Bashar
Bashar

Reputation: 393

Wait for docker container healthcheck to succeed before detaching

Is there a way in docker-py to wait for the healthcheck to succeed before detaching the container? I'm trying to do the following but the issue is that .run() returns before the healthcheck is successful. If I try to curl the elasticsearch endpoint after run(), the call fails.

cls.es = client.containers.run("elasticsearch:7.5.0", auto_remove=True,
                                detach=True, publish_all_ports=True,
                                healthcheck='curl localhost:9200/_cat/health',
                                ports={'9200/tcp': 9200},
                                environment={'discovery.type': 'single-node'})

Upvotes: 4

Views: 2181

Answers (1)

LondonRob
LondonRob

Reputation: 78803

This appears to be completely undocumented, but from poking around in the source code, I've come up with a method for waiting for a healthcheck to pass before proceeding.

Since this isn't really anything to do with which image you're healthchecking, I've used an image I know well, which has its own healthcheck tool. This method will work for other images and healthcheck methods too.

from time import sleep
from docker import APIClient
from docker.models.containers import Container
import docker

def get_health(container: Container):
    api_client = APIClient()
    inspect_results = api_client.inspect_container(container.name)
    return inspect_results['State']['Health']['Status']
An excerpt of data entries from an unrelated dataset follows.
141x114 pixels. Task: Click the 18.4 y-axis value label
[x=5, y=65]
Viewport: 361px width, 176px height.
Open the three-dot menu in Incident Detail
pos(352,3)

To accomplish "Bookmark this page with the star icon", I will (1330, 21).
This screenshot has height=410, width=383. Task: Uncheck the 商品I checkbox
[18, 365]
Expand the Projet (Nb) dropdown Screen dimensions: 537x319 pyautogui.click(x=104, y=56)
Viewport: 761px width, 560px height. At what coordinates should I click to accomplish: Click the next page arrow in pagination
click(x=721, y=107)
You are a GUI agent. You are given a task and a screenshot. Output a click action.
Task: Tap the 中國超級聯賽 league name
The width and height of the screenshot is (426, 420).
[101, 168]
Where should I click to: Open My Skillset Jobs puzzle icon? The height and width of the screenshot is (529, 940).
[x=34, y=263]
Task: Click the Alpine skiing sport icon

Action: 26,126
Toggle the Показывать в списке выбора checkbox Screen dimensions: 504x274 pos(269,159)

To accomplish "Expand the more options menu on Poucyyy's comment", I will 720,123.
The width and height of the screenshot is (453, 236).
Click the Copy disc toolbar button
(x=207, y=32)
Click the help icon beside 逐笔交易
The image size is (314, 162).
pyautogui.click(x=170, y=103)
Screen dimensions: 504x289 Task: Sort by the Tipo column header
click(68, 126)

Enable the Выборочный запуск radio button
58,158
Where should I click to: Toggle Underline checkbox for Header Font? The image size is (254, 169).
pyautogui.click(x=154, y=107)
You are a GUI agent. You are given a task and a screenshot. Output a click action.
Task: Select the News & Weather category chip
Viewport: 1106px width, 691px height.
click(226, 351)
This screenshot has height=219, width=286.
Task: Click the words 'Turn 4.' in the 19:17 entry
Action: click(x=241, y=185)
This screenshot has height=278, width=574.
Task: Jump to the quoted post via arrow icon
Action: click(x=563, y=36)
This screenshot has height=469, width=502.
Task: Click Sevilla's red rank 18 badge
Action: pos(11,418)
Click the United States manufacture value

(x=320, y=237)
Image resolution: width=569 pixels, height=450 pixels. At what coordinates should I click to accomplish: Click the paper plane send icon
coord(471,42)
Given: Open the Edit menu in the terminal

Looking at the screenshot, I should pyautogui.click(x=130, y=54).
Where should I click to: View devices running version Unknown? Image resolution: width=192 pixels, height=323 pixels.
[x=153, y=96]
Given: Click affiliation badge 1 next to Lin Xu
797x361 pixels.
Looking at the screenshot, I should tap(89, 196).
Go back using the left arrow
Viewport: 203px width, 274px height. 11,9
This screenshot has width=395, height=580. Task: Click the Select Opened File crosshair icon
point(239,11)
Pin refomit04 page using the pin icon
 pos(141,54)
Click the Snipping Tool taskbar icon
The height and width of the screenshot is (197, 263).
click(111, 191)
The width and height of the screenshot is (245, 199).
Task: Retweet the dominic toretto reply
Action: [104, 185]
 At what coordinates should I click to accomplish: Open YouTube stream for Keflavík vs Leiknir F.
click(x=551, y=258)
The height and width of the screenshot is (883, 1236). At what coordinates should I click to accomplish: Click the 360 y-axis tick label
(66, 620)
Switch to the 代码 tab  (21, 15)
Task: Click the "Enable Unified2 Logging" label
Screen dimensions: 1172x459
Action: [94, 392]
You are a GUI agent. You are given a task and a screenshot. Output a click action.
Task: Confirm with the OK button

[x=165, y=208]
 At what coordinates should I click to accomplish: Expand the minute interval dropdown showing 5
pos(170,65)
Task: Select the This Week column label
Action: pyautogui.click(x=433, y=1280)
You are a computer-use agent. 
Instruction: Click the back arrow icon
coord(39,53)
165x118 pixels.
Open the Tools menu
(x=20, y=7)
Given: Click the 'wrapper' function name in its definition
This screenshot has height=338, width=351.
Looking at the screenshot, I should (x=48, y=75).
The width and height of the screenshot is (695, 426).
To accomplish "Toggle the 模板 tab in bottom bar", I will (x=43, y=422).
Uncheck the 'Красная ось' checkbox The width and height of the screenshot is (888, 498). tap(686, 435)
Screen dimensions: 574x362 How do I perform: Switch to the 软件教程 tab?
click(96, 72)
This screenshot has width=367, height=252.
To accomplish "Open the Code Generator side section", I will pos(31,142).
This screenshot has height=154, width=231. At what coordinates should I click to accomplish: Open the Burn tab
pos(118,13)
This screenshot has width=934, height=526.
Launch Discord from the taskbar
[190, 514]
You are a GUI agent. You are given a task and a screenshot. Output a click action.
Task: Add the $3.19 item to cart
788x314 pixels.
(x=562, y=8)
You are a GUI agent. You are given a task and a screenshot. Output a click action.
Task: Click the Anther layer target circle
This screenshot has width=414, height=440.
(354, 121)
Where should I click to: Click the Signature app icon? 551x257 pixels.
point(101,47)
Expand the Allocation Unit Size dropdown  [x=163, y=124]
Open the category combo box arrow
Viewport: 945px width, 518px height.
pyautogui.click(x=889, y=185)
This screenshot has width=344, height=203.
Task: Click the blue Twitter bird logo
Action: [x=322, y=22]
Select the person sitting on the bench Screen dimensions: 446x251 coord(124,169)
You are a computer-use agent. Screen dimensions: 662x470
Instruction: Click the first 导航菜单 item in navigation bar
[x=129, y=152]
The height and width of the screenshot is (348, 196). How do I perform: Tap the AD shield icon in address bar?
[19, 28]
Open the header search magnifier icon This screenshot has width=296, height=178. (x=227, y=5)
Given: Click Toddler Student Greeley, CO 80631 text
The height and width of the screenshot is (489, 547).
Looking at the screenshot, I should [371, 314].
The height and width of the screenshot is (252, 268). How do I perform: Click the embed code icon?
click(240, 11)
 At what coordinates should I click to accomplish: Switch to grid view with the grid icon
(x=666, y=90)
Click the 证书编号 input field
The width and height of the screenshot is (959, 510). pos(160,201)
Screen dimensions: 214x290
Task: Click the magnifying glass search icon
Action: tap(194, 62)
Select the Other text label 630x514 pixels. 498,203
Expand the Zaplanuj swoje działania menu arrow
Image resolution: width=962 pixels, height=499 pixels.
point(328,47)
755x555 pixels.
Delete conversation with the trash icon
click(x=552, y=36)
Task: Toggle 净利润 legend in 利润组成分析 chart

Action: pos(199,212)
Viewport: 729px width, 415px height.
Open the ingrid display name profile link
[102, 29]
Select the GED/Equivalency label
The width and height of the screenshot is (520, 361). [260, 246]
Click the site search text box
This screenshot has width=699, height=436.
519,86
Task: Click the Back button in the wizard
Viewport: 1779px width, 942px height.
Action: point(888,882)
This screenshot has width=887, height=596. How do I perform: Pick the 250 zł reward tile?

client = docker.from_env()
container = client.containers.run(
    'postgres:12',
    environment={'POSTGRES_HOST_AUTH_METHOD': 'trust'},
    detach=True,
    remove=True,
    healthcheck={'test': ['CMD', 'pg_isready', '-U', 'postgres'], 'interval': 100000000},
)
while get_health(container) != 'healthy':
    print(get_health(container))
    sleep(0.1)
print('Container is healthy')

Disclaimers:

  • There's no timeout here, so if the healthcheck fails, this process will wait forever
  • Since this is completely undocumented, I assume there's some reason why it isn't the right way to do this. I'd be interested to hear whether any of the contributors to py-docker know what happened to this feature.

Update from a contributor

I've found this comment in the Github issues tracker which says:

The idea is to avoid the proliferation of properties that in turn need to be maintained and may appear in different locations in the attribute dictionary depending on the API version. As a result, we limit the number of quick access attributes to a few essentials. And to that point, I would personally disagree with the notion that a health attribute is essential; most containers do not use healthchecks at all.